#### [DESCRIPTION OF THE TASK]
Carry on the bug report about the validator flagging line 0 for invalid UTF-8 bytes, starting right after its final sentence.

This is an archived snapshot of W3C's public bugzilla bug tracker, decommissioned in April 2019. Please see the home page for more details.

Bug 4547 - Correct line for non utf-8 characters not flagged in .8.0 beta 1
Summary: Correct line for non utf-8 characters not flagged in .8.0 beta 1
Status: RESOLVED FIXED
Alias: None
Product: Validator
Classification: Unclassified
Component: Parser (show other bugs)
Version: 0.8.0b1
Hardware: PC Windows XP
: P2 normal
Target Milestone: ---
Assignee: Terje Bless
QA Contact: qa-dev tracking
URL:
Whiteboard:
Keywords:
Depends on:
Blocks:
 
Reported: 2007-05-08 17:32 UTC by d4d8n7m02
Modified: 2007-05-20 23:19 UTC (History)
0 users

See Also:


Attachments
Test case for bug (9.30 KB, text/html)
2007-05-08 21:40 UTC, d4d8n7m02
Details

Description d4d8n7m02 2007-05-08 17:32:25 UTC
The current live version gives me this error on a document I uploaded:

Sorry, I am unable to validate this document because on line 222 it contained one or more bytes that I cannot interpret as utf-8 (in other words, the bytes found are not valid values in the specified Character Encoding). Please check both the content of the file and the character encoding indication.

But the new version at http://validator-test.w3.org/ says:

Sorry, I am unable to validate this document because on line 0 it contained one or more bytes that I cannot interpret as utf-8 (in other words, the bytes found are not valid values in the specified Character Encoding). Please check both the content of the file and the character encoding indication.

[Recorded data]
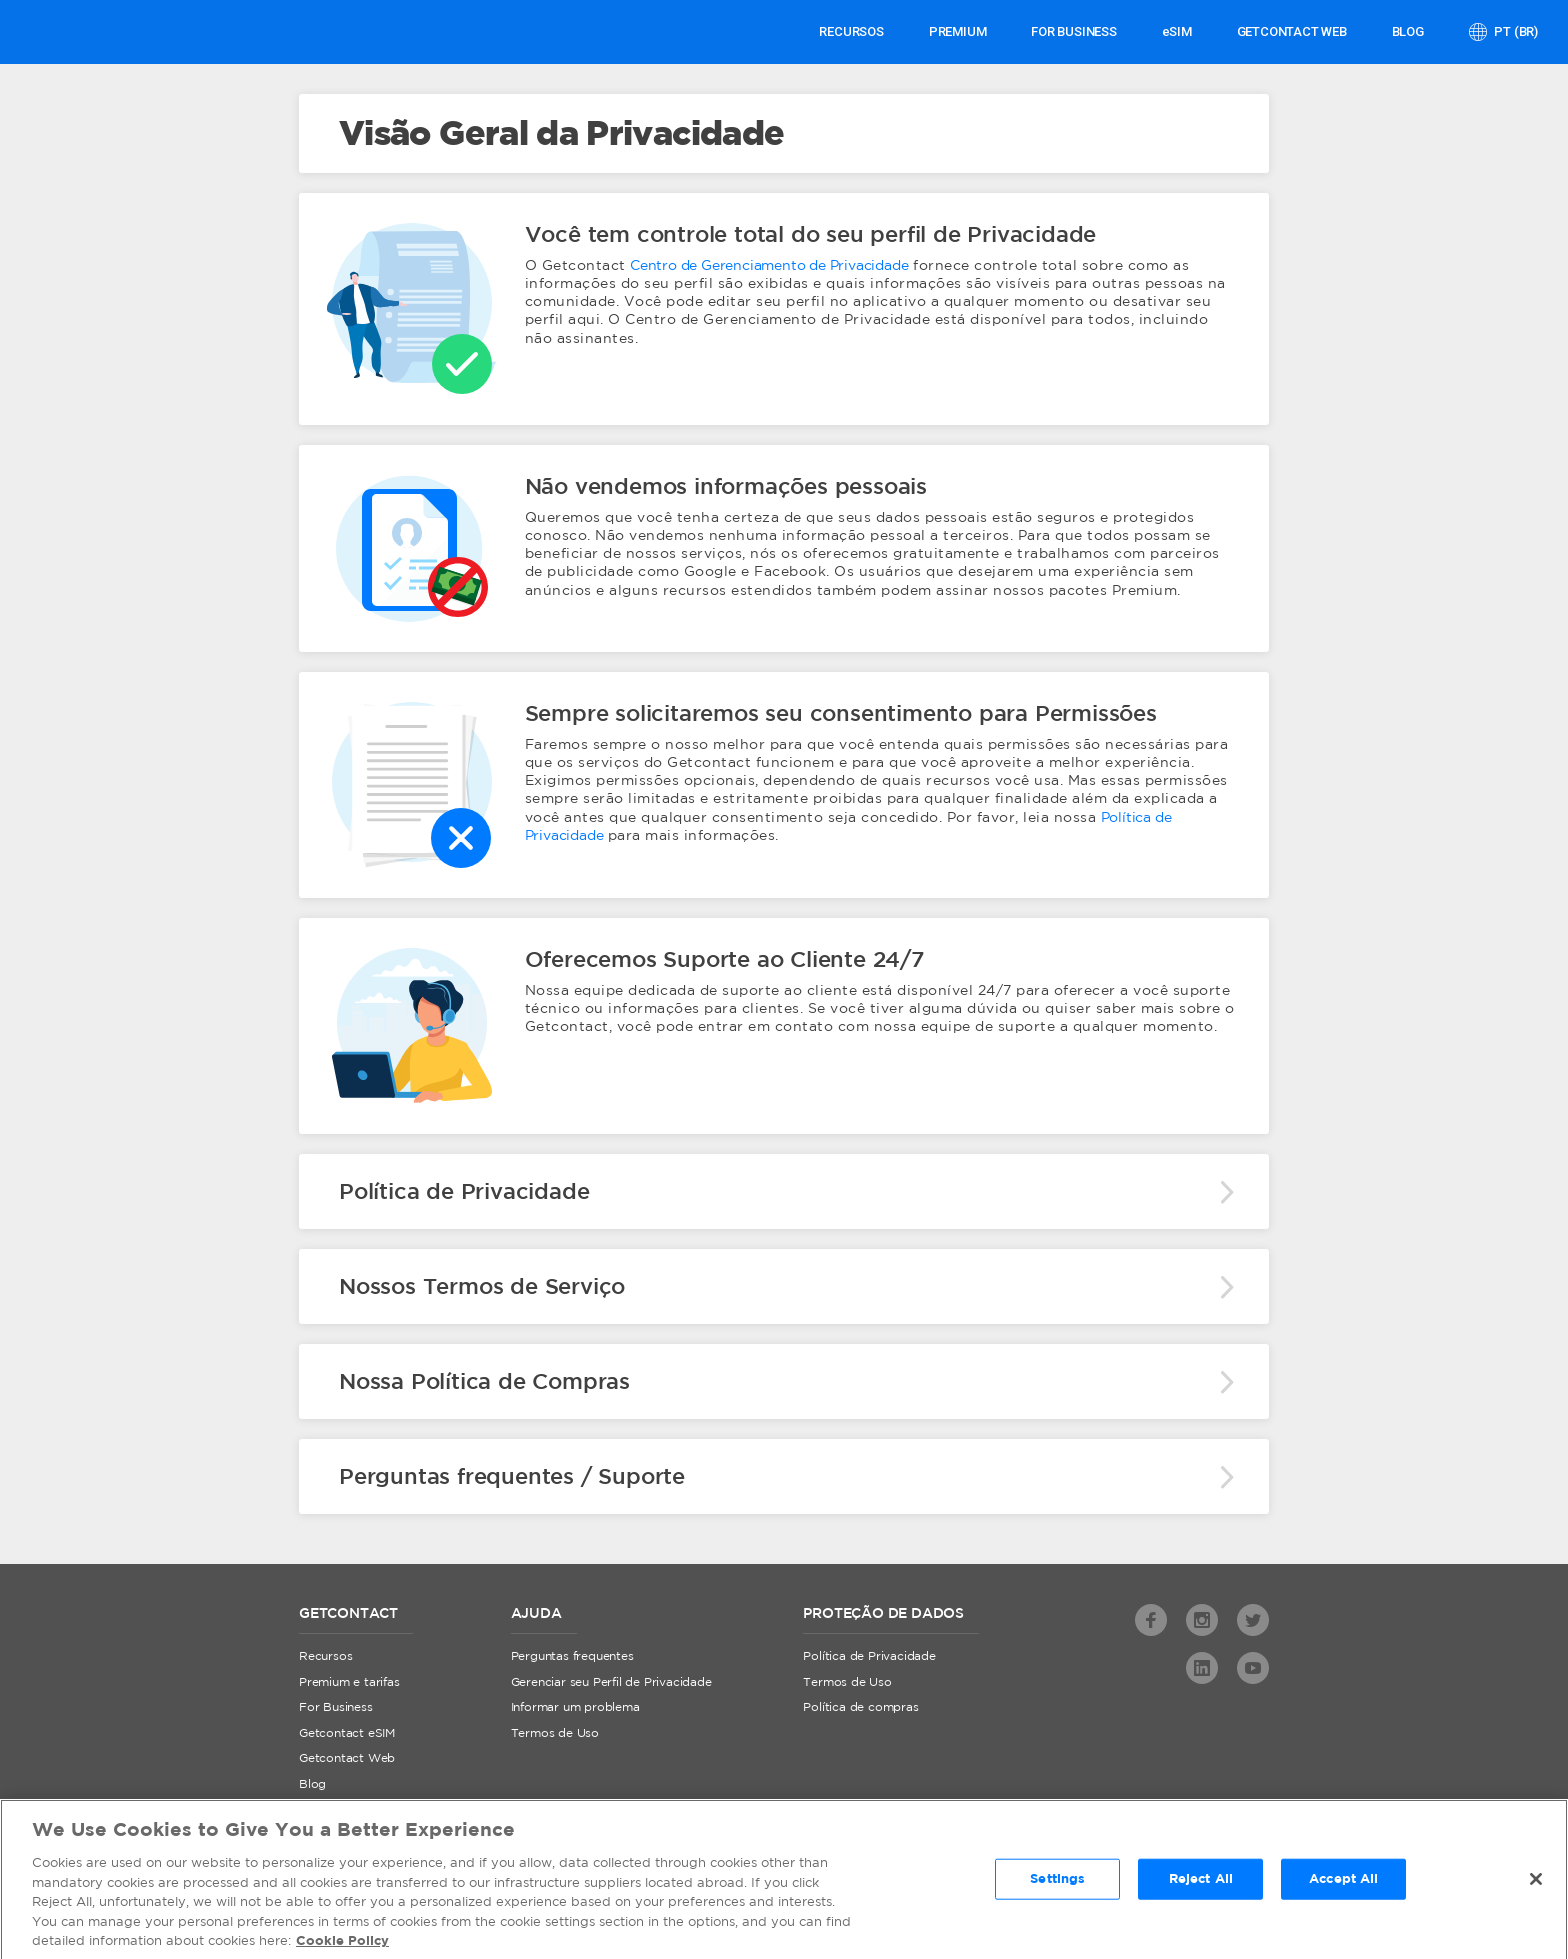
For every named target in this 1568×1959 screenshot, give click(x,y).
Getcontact (87, 31)
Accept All (1343, 1884)
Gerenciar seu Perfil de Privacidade (611, 1682)
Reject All (1201, 1884)
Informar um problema (575, 1707)
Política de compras (860, 1707)
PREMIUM (958, 31)
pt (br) (1515, 31)
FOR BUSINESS (1074, 31)
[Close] (1536, 1884)
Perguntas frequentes (572, 1656)
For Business (336, 1707)
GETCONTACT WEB (1292, 31)
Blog (1408, 31)
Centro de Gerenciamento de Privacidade (769, 266)
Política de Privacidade (869, 1656)
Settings (1057, 1884)
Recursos (851, 31)
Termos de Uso (555, 1733)
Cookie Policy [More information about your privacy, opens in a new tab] (342, 1947)
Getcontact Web (347, 1758)
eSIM (1177, 31)
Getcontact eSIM (347, 1733)
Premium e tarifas (349, 1682)
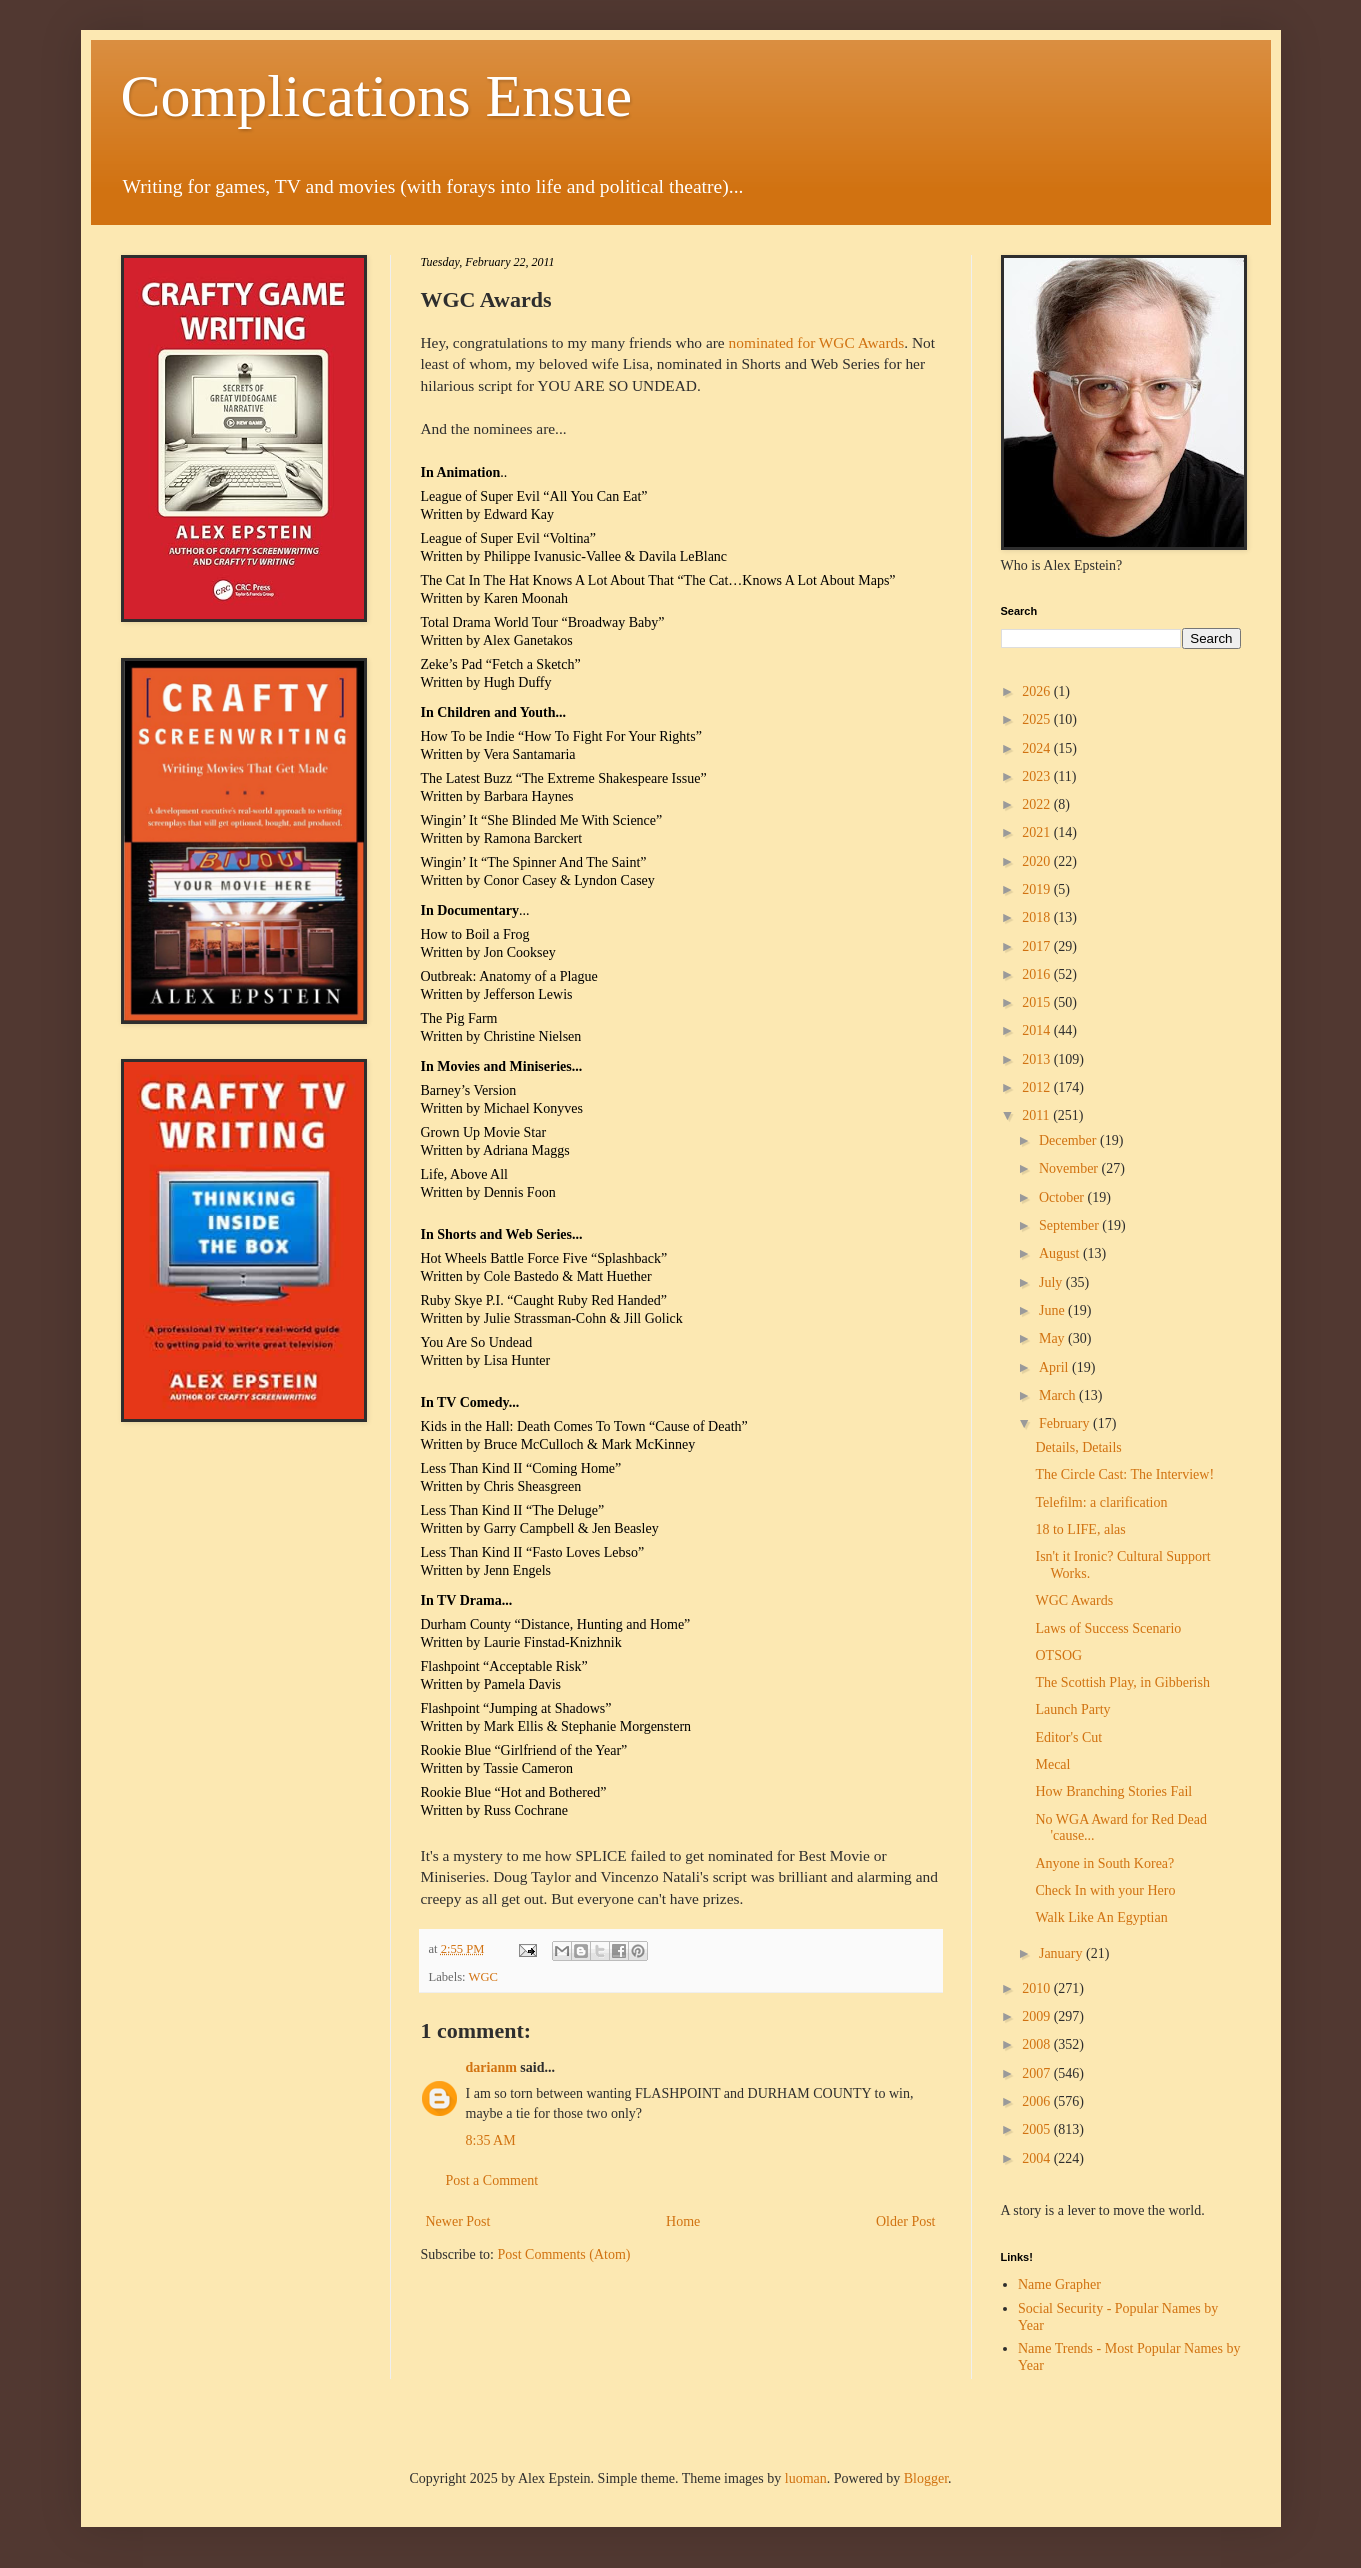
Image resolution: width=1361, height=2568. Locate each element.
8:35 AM (491, 2140)
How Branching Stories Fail (1113, 1791)
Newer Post (458, 2221)
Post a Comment (492, 2180)
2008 (1038, 2044)
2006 (1038, 2101)
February (1066, 1423)
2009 (1038, 2016)
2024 (1038, 748)
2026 (1038, 691)
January (1062, 1953)
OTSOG (1058, 1655)
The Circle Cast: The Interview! (1124, 1474)
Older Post (906, 2221)
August (1061, 1253)
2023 (1038, 776)
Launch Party (1072, 1709)
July (1052, 1282)
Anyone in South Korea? (1104, 1863)
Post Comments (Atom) (564, 2254)
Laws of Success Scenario (1108, 1628)
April (1055, 1367)
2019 (1038, 889)
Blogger (926, 2478)
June (1053, 1310)
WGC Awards (1074, 1600)
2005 (1038, 2129)
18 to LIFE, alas (1080, 1529)
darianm (491, 2067)
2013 (1038, 1059)
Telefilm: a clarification (1101, 1502)
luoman (806, 2478)
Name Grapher (1059, 2284)
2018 (1038, 917)
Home (683, 2221)
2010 (1038, 1988)
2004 (1038, 2158)
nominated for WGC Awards (817, 342)
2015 (1038, 1002)
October (1063, 1197)
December (1069, 1140)
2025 (1038, 719)
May (1053, 1338)
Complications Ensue (377, 96)
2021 (1038, 832)
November (1070, 1168)
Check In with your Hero (1105, 1890)
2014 (1038, 1030)
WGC (483, 1977)
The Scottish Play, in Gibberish (1122, 1682)
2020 (1038, 861)
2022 (1038, 804)
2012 (1038, 1087)
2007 (1038, 2073)
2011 (1037, 1115)
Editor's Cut (1068, 1737)
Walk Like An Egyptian (1101, 1917)
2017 (1038, 946)
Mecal (1052, 1764)
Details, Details (1078, 1447)
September (1070, 1225)
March (1059, 1395)
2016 (1038, 974)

#### [RESULT OF THIS TASK]
The difference in line numbers indicates a problem, but in addition to that I don't see what character is off.  I looked at line 222 in Notepad++ with "show all characters" mode and I didn't see any characters that shouldn't be there.

Is   not allowed in an anchor element contents?

Line 222 is:

                            <a id="link1" class="Edit" title="Edit Edit Something" href="#">Edit&nbsp;Something</a>

doctype and namespace:

<!DOCTYPE html PUBLIC "-//W3C//DTD XHTML 1.0 Transitional//EN" "http://www.w3.org/TR/xhtml1/DTD/xhtml1-transitional.dtd">

<html xmlns="http://www.w3.org/1999/xhtml" >
Comment 1 Olivier Thereaux 2007-05-08 21:33:21 UTC
(In reply to comment #0)
> The current live version gives me this error on a document I uploaded:
> 
> Sorry, I am unable to validate this document because on line 222

> But the new version at http://validator-test.w3.org/ says:
> 
> Sorry, I am unable to validate this document because on line 0 

That looks like a bug indeed. Do you have the URI of the document you were testing?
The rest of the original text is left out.